#### PROMPT
Find each line in the records below that contains the word "label" and copy those lines.

Element lookup records:
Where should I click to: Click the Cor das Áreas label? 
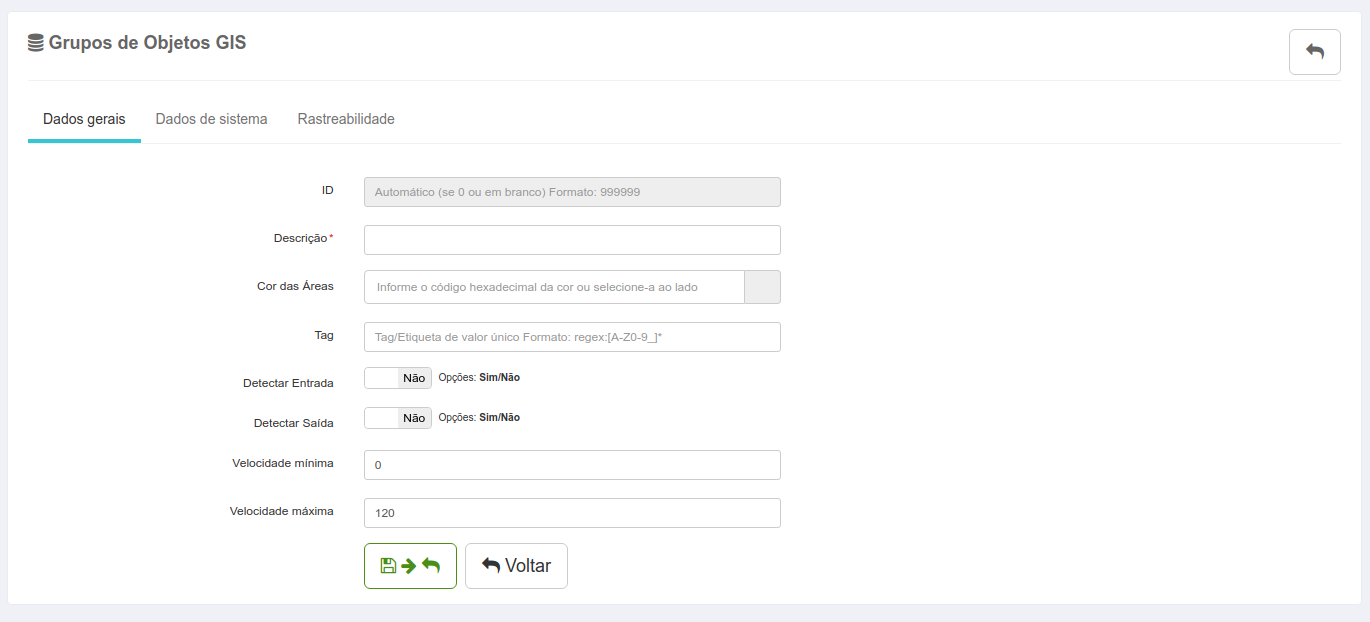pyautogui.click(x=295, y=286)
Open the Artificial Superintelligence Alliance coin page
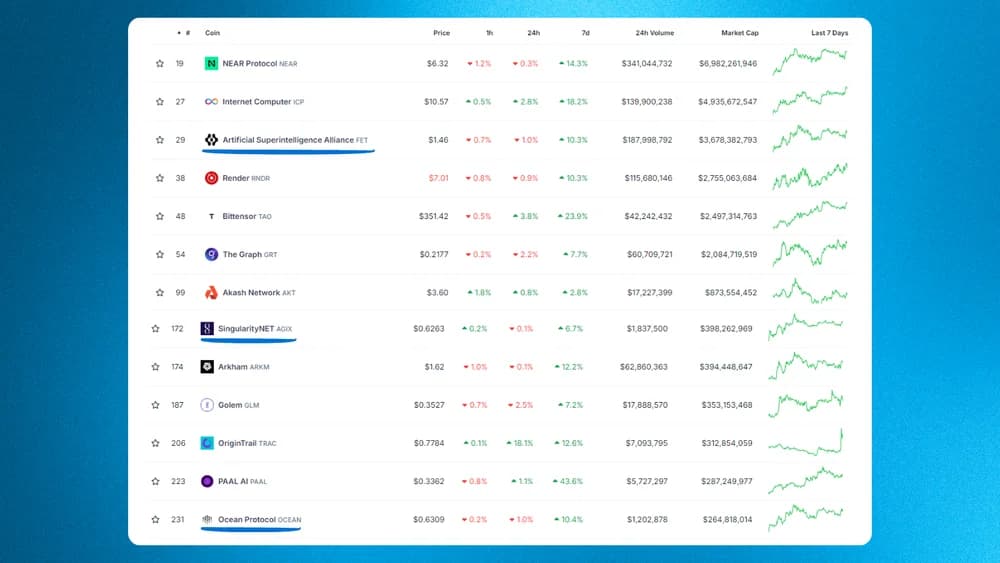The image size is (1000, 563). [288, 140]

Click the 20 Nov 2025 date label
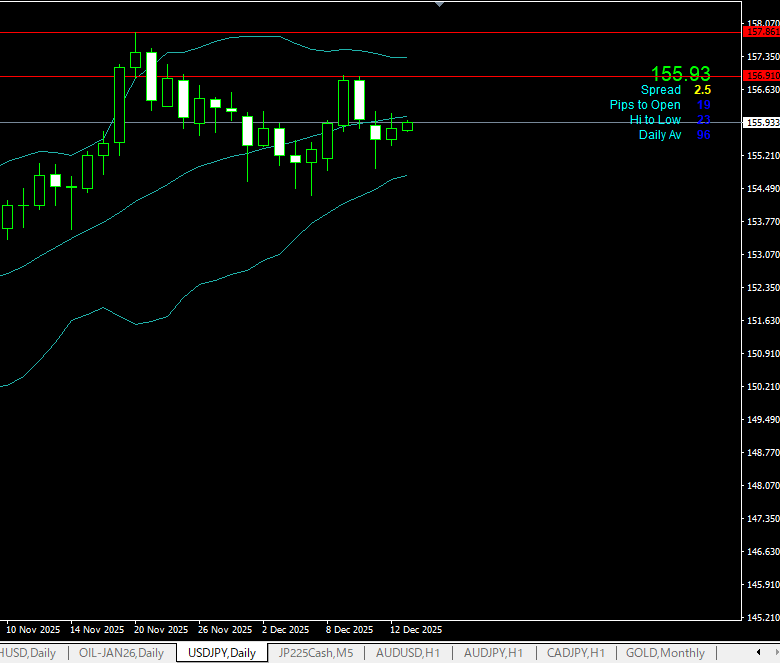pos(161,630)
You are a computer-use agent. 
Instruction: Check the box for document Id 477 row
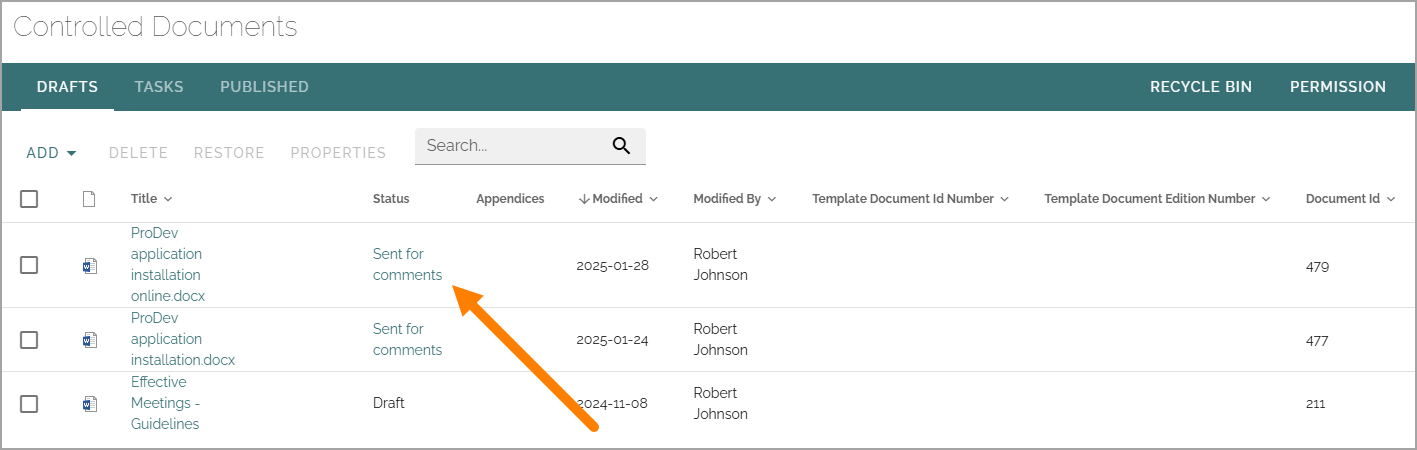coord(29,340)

#### EXPECTED ANSWER
Where should I click to: Click the Cor das Áreas label? 
Click the 20 Nov 2025 date label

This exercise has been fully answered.